▶ [Task material]:
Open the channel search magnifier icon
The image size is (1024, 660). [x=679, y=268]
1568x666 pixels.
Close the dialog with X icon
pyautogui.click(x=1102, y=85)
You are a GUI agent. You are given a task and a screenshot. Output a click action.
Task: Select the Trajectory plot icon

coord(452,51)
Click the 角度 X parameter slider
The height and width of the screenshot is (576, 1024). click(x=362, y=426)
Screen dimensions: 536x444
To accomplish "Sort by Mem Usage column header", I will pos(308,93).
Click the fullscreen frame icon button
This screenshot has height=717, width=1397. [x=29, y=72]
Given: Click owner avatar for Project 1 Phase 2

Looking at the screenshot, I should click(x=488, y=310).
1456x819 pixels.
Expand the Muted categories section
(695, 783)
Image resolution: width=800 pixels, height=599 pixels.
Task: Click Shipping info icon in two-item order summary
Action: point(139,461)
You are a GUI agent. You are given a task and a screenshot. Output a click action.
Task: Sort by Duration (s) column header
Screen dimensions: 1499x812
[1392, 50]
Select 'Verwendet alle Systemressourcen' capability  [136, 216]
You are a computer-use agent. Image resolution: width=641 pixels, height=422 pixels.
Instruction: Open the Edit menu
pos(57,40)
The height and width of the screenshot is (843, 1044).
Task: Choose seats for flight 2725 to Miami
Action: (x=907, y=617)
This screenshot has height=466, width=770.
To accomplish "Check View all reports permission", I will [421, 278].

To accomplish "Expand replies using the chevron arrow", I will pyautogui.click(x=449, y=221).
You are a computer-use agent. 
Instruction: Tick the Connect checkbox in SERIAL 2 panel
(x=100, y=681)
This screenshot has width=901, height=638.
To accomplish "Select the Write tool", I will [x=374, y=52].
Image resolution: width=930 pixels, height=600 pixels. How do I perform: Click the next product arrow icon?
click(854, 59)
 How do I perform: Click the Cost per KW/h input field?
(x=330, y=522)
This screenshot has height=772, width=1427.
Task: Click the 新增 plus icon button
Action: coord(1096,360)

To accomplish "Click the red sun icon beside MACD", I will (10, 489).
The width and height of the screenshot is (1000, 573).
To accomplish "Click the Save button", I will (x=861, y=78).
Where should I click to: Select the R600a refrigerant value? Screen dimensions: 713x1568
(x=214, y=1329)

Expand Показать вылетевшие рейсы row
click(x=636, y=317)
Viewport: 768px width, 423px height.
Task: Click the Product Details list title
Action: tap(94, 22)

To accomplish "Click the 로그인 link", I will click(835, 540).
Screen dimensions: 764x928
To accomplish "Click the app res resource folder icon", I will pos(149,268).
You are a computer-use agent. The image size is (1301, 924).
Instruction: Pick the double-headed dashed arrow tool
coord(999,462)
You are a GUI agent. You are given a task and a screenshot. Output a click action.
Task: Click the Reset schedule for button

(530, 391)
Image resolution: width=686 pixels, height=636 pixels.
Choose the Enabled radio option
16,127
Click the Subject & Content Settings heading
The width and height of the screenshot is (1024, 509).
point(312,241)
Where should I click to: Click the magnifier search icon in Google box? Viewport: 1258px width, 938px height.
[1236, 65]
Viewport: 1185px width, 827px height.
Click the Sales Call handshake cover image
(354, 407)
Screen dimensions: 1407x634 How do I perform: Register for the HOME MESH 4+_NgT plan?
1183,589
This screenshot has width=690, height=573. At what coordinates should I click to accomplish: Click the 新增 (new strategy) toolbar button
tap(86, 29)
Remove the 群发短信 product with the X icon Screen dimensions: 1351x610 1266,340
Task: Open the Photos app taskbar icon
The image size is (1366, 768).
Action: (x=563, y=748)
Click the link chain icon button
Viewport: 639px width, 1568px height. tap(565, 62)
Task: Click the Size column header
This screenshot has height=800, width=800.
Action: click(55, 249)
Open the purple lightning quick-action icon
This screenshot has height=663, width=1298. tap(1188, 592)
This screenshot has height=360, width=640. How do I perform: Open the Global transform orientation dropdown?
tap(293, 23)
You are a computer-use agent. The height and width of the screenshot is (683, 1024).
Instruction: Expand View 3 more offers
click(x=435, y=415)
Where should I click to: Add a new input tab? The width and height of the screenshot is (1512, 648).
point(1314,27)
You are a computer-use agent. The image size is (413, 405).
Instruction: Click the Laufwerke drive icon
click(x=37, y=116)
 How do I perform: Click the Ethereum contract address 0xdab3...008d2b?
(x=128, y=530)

▶ [Stated task]:
Convert all of the material above into a numbered list with one line per entry, leaving out the blank lines.

▶ [Final result]:
1. Open the channel search magnifier icon
2. The image size is (1024, 660). [x=679, y=268]
3. 1568x666 pixels.
4. Close the dialog with X icon
5. pyautogui.click(x=1102, y=85)
6. You are a GUI agent. You are given a task and a screenshot. Output a click action.
7. Task: Select the Trajectory plot icon
8. coord(452,51)
9. Click the 角度 X parameter slider
10. The height and width of the screenshot is (576, 1024). click(x=362, y=426)
11. Screen dimensions: 536x444
12. To accomplish "Sort by Mem Usage column header", I will pos(308,93).
13. Click the fullscreen frame icon button
14. This screenshot has height=717, width=1397. [x=29, y=72]
15. Given: Click owner avatar for Project 1 Phase 2
16. Looking at the screenshot, I should click(x=488, y=310).
17. 1456x819 pixels.
18. Expand the Muted categories section
19. (695, 783)
20. Image resolution: width=800 pixels, height=599 pixels.
21. Task: Click Shipping info icon in two-item order summary
22. Action: point(139,461)
23. You are a GUI agent. You are given a task and a screenshot. Output a click action.
24. Task: Sort by Duration (s) column header
25. Screen dimensions: 1499x812
26. [1392, 50]
27. Select 'Verwendet alle Systemressourcen' capability  [136, 216]
28. You are a computer-use agent. Image resolution: width=641 pixels, height=422 pixels.
29. Instruction: Open the Edit menu
30. pos(57,40)
31. The height and width of the screenshot is (843, 1044).
32. Task: Choose seats for flight 2725 to Miami
33. Action: (x=907, y=617)
34. This screenshot has height=466, width=770.
35. To accomplish "Check View all reports permission", I will [421, 278].
36. To accomplish "Expand replies using the chevron arrow", I will pyautogui.click(x=449, y=221).
37. You are a computer-use agent. 
38. Instruction: Tick the Connect checkbox in SERIAL 2 panel
39. (x=100, y=681)
40. This screenshot has width=901, height=638.
41. To accomplish "Select the Write tool", I will [x=374, y=52].
42. Image resolution: width=930 pixels, height=600 pixels. How do I perform: Click the next product arrow icon?
43. click(854, 59)
44.  How do I perform: Click the Cost per KW/h input field?
45. (x=330, y=522)
46. This screenshot has height=772, width=1427.
47. Task: Click the 新增 plus icon button
48. Action: coord(1096,360)
49. To accomplish "Click the red sun icon beside MACD", I will (10, 489).
50. The width and height of the screenshot is (1000, 573).
51. To accomplish "Click the Save button", I will (x=861, y=78).
52. Where should I click to: Select the R600a refrigerant value? Screen dimensions: 713x1568
53. (x=214, y=1329)
54. Expand Показать вылетевшие рейсы row
55. click(x=636, y=317)
56. Viewport: 768px width, 423px height.
57. Task: Click the Product Details list title
58. Action: tap(94, 22)
59. To accomplish "Click the 로그인 link", I will click(835, 540).
60. Screen dimensions: 764x928
61. To accomplish "Click the app res resource folder icon", I will pos(149,268).
62. You are a computer-use agent. The image size is (1301, 924).
63. Instruction: Pick the double-headed dashed arrow tool
64. coord(999,462)
65. You are a GUI agent. You are given a task and a screenshot. Output a click action.
66. Task: Click the Reset schedule for button
67. (530, 391)
68. Image resolution: width=686 pixels, height=636 pixels.
69. Choose the Enabled radio option
70. 16,127
71. Click the Subject & Content Settings heading
72. The width and height of the screenshot is (1024, 509).
73. point(312,241)
74. Where should I click to: Click the magnifier search icon in Google box? Viewport: 1258px width, 938px height.
75. [1236, 65]
76. Viewport: 1185px width, 827px height.
77. Click the Sales Call handshake cover image
78. (354, 407)
79. Screen dimensions: 1407x634 How do I perform: Register for the HOME MESH 4+_NgT plan?
80. 1183,589
81. This screenshot has width=690, height=573. At what coordinates should I click to accomplish: Click the 新增 (new strategy) toolbar button
82. tap(86, 29)
83. Remove the 群发短信 product with the X icon Screen dimensions: 1351x610 1266,340
84. Task: Open the Photos app taskbar icon
85. The image size is (1366, 768).
86. Action: (x=563, y=748)
87. Click the link chain icon button
88. Viewport: 639px width, 1568px height. tap(565, 62)
89. Task: Click the Size column header
90. This screenshot has height=800, width=800.
91. Action: click(55, 249)
92. Open the purple lightning quick-action icon
93. This screenshot has height=663, width=1298. tap(1188, 592)
94. This screenshot has height=360, width=640. How do I perform: Open the Global transform orientation dropdown?
95. tap(293, 23)
96. You are a computer-use agent. The height and width of the screenshot is (683, 1024).
97. Instruction: Expand View 3 more offers
98. click(x=435, y=415)
99. Where should I click to: Add a new input tab? The width and height of the screenshot is (1512, 648).
100. point(1314,27)
101. You are a computer-use agent. The image size is (413, 405).
102. Instruction: Click the Laufwerke drive icon
103. click(x=37, y=116)
104.  How do I perform: Click the Ethereum contract address 0xdab3...008d2b?
105. (x=128, y=530)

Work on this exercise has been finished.